→ Records supplied:
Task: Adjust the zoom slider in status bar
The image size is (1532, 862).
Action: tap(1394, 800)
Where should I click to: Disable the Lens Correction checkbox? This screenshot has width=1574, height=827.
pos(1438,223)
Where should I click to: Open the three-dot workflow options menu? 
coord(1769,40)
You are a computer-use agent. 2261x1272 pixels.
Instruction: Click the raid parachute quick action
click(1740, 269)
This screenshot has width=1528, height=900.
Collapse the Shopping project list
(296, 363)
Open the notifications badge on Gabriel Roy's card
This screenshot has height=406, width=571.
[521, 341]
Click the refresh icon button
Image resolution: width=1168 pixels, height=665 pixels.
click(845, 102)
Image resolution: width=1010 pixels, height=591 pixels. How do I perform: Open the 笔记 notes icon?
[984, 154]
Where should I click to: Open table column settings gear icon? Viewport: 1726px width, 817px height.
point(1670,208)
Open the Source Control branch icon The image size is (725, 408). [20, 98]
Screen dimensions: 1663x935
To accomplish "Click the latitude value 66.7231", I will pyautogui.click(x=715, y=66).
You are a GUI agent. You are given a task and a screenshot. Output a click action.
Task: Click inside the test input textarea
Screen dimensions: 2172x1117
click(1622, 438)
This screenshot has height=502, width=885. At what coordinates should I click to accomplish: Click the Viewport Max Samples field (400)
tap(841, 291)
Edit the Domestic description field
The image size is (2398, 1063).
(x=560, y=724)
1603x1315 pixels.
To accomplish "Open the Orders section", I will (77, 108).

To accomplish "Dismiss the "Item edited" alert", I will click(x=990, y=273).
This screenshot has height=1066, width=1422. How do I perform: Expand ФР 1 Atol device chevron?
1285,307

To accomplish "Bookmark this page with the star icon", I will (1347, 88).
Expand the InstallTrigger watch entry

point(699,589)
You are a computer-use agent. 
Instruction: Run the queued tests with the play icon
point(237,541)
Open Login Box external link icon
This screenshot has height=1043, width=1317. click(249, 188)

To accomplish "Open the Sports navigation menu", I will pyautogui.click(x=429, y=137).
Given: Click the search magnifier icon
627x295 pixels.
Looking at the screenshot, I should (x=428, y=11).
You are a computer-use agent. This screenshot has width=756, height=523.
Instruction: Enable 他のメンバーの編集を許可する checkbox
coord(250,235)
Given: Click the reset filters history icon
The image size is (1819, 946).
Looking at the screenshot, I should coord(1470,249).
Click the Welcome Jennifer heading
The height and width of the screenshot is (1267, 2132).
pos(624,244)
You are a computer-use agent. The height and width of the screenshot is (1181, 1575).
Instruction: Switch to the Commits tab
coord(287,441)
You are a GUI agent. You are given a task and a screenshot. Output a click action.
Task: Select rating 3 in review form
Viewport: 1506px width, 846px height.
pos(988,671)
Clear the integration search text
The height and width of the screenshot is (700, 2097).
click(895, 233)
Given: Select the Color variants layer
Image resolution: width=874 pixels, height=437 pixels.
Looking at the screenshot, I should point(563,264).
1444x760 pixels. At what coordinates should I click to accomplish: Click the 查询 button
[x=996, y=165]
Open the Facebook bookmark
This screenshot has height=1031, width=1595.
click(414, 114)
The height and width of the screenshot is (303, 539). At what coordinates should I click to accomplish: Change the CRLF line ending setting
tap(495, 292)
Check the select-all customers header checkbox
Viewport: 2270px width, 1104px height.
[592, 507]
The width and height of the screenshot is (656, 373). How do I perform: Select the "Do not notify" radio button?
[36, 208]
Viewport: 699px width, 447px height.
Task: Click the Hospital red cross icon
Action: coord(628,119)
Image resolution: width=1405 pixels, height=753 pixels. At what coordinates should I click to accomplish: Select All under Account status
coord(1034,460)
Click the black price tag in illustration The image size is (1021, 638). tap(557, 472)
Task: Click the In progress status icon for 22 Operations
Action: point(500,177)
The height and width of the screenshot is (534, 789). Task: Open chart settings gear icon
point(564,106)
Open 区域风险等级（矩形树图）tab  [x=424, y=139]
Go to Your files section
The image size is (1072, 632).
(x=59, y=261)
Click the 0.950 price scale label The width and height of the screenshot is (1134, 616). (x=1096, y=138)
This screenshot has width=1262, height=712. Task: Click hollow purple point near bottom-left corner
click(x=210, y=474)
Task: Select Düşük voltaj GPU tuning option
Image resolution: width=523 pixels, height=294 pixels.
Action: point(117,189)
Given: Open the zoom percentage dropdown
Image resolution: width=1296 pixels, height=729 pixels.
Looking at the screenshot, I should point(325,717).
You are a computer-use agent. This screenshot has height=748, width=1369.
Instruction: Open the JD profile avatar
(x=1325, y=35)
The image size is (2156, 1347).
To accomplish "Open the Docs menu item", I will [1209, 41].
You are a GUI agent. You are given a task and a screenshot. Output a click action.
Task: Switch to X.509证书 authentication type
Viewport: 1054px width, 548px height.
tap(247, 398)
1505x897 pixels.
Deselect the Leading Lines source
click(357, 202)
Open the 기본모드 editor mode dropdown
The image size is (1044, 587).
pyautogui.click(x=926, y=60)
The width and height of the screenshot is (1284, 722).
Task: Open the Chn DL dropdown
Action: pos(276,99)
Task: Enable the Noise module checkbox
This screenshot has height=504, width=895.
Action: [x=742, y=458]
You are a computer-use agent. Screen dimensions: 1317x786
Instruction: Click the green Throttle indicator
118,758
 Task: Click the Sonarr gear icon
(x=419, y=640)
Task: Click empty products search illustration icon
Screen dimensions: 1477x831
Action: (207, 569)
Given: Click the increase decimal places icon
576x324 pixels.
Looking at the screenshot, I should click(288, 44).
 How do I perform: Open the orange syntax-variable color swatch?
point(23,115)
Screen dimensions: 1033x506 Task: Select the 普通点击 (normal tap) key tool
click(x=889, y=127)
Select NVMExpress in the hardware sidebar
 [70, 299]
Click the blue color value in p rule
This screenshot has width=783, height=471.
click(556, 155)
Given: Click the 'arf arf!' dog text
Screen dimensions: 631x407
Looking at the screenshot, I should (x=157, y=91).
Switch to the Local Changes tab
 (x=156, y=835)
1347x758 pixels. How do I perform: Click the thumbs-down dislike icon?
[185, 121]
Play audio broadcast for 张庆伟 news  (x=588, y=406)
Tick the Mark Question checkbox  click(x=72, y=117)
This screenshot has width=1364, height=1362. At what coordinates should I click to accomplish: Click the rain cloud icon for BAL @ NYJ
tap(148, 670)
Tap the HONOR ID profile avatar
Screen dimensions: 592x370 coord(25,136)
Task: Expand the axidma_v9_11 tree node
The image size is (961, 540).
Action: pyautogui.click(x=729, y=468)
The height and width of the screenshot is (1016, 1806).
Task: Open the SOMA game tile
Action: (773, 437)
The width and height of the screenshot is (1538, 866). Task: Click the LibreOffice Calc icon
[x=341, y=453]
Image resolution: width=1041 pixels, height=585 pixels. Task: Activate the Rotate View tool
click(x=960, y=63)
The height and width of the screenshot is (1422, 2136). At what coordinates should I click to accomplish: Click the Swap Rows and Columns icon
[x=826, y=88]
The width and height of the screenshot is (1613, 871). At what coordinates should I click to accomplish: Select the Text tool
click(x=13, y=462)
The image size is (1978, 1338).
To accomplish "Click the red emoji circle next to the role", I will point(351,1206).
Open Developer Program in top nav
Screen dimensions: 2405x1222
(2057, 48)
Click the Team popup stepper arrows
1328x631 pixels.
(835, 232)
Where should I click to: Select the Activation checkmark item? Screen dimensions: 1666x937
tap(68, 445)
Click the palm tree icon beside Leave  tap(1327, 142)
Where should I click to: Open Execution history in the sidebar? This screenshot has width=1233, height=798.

→ Work required:
Please give an exact copy of the entries above, from the line with "Screen dimensions: 2172x1117" down to the line with "Given: Click the reset filters history icon", inclusive, and nothing else.

→ Response to the task:
Screen dimensions: 2172x1117
click(1622, 438)
This screenshot has height=502, width=885. At what coordinates should I click to accomplish: Click the Viewport Max Samples field (400)
tap(841, 291)
Edit the Domestic description field
The image size is (2398, 1063).
(x=560, y=724)
1603x1315 pixels.
To accomplish "Open the Orders section", I will (77, 108).

To accomplish "Dismiss the "Item edited" alert", I will click(x=990, y=273).
This screenshot has height=1066, width=1422. How do I perform: Expand ФР 1 Atol device chevron?
1285,307

To accomplish "Bookmark this page with the star icon", I will (1347, 88).
Expand the InstallTrigger watch entry

point(699,589)
You are a computer-use agent. 
Instruction: Run the queued tests with the play icon
point(237,541)
Open Login Box external link icon
This screenshot has height=1043, width=1317. click(249, 188)

To accomplish "Open the Sports navigation menu", I will pyautogui.click(x=429, y=137).
Given: Click the search magnifier icon
627x295 pixels.
Looking at the screenshot, I should (x=428, y=11).
You are a computer-use agent. This screenshot has width=756, height=523.
Instruction: Enable 他のメンバーの編集を許可する checkbox
coord(250,235)
Given: Click the reset filters history icon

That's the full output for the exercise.